Every day when I take my 8-year-old daughter to school, she wants to listen to AC/DC’s “Highway to Hell.”

She calls it “Highway to School.” She is not a morning person or an excited-to-go-to-school person; she is certainly my daughter, though.

Anyway, I was thinking about that as the current state legislative session convened in Little Rock. Gov. Asa Hutchinson announced that highway funding was one of his top priorities.

It should be.

Hutchinson told Andrew DeMillo of The Associated Press: “That’s probably the biggest challenge we have right now … because there’s not a plan right now.”

No plan for something so vital is a bad thing. It’s not like this just popped up over the weekend. Highway funding has been a problem for the state for years and, still, none of the brightest political minds has an inkling of a notion of a plan?

The problem, as has been talked about here and elsewhere for years, is that the state needs hundreds of millions more dollars to adequately maintain current roads and bridges and keep up with future needs. Last year Hutchinson said the number was $300 million to $400 million, and Arkansas Department of Transportation Director Scott Bennett went with the higher end.

The Good Roads Foundation released a report last year — based on research by the American Road & Transportation Builders Association — that used the figure $478 million.

The last new money the state dug up for Arkansas highways was $50 million the governor scraped together in 2016 from existing sources. Hutchinson has said that with his plans for another income tax cut, that kind of scraping can’t be done anymore.

The interesting part is that the Legislature is using the $478 million figure as the number to reach. If lawmakers read the Good Roads Foundation report, they would see that spending $478 million on roads would result in a $1.3 billion economic impact.
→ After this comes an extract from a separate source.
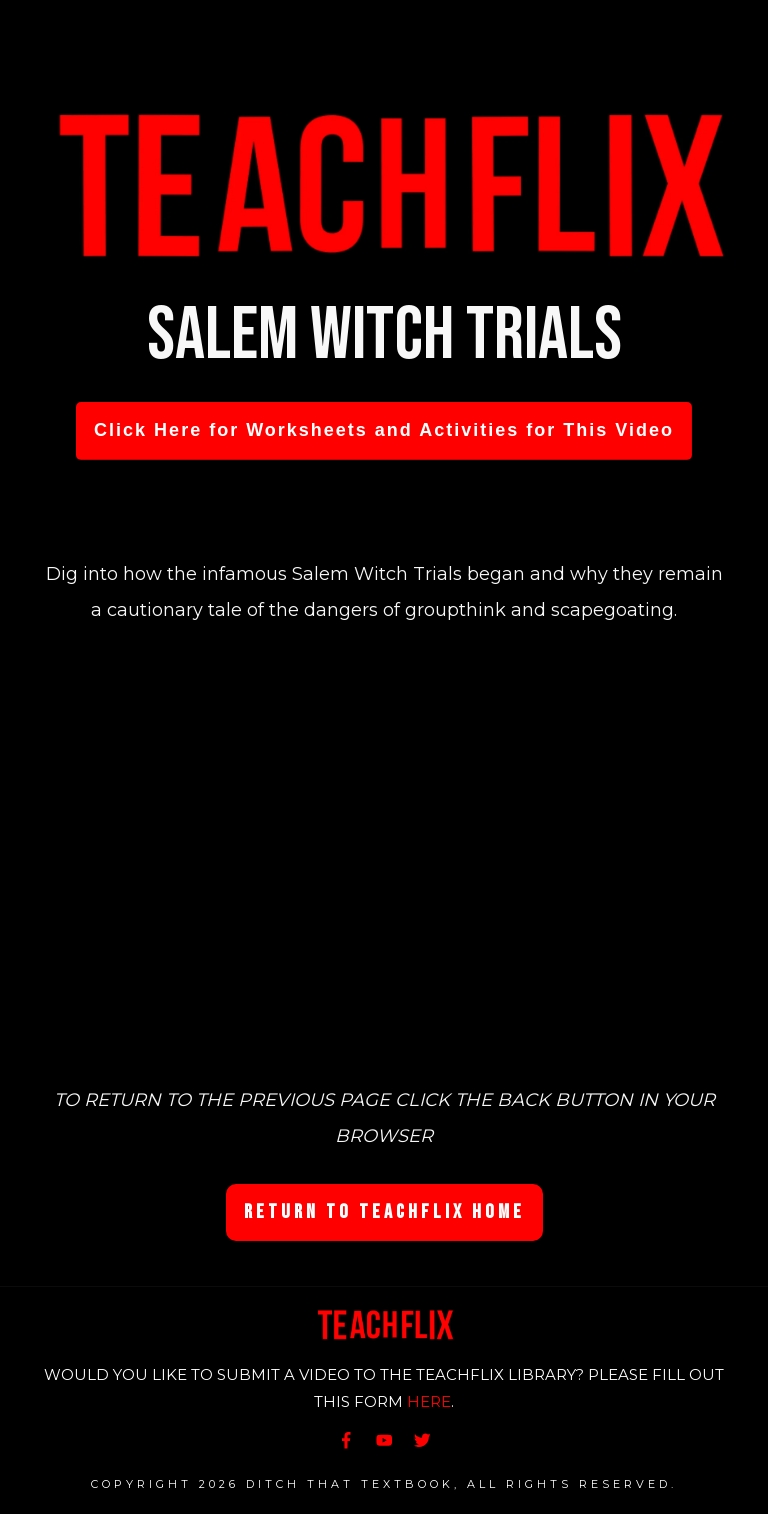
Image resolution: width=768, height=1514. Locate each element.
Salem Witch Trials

That should be pretty self-explanatory to Arkansas Business readers. Spending money on infrastructure results in people working on infrastructure, which results in more jobs, more tax revenue from income taxes, sales taxes, etc.
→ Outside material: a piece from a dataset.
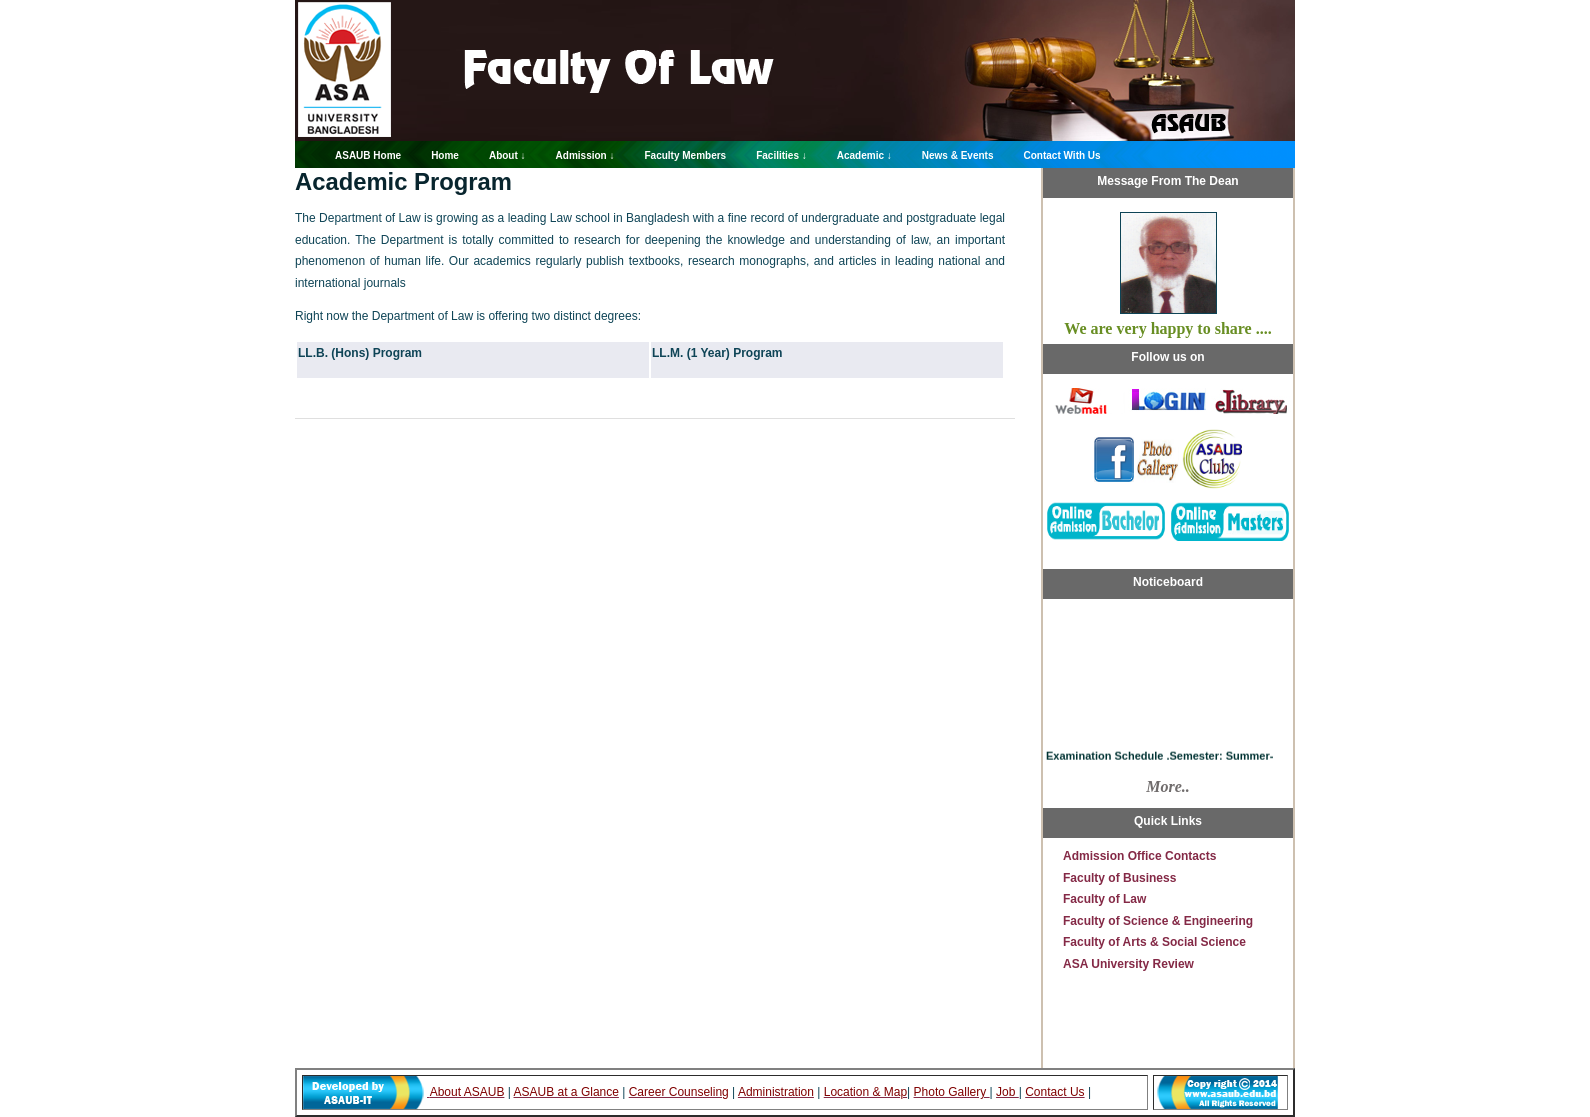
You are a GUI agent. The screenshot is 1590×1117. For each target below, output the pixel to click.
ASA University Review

It’s not a stretch to say that spending the money would pay for itself, without even having to ask Mexico to do it.

There has been research done that shows that better infrastructure cuts down driving times, pollution (from cars idling in traffic jams) and vehicle maintenance costs because cars aren’t being jolted by ruts and potholes.

I remember years ago driving on Interstate 40 between anywhere and anywhere else in Arkansas, and the right lane was god-awful with the ruts from 18-wheelers. So everyone else drove in the left lane and driving was a pain in the you-know-what.

Now I-40 is in much better shape. Does anyone think about that and regret whatever nickels and quarters they personally paid to help get that done?

I am heartened. Hutchinson and current political leaders Jim Hendren, Matthew Shepherd and Keith Ingram seem to understand the need for a funding solution. Or maybe they are just bloviating. We’ll see.

It is clear for a state such as Arkansas, with moderate riches and 10,000 miles of highways, a variety of sources will have to be used — including the obvious and yet unthinkable: an increase in the fuel tax. (Please don’t do tolls because I would like to think I speak for everyone when I say I would rather pay a little more at the gas pump than have to stop at a booth and dig for quarters when I’m driving somewhere.)

I know there are some legislators who are adamantly against raising taxes — and it would take a three-fourths majority to raise the fuel tax. I’ll just say ideology doesn’t fix our roads.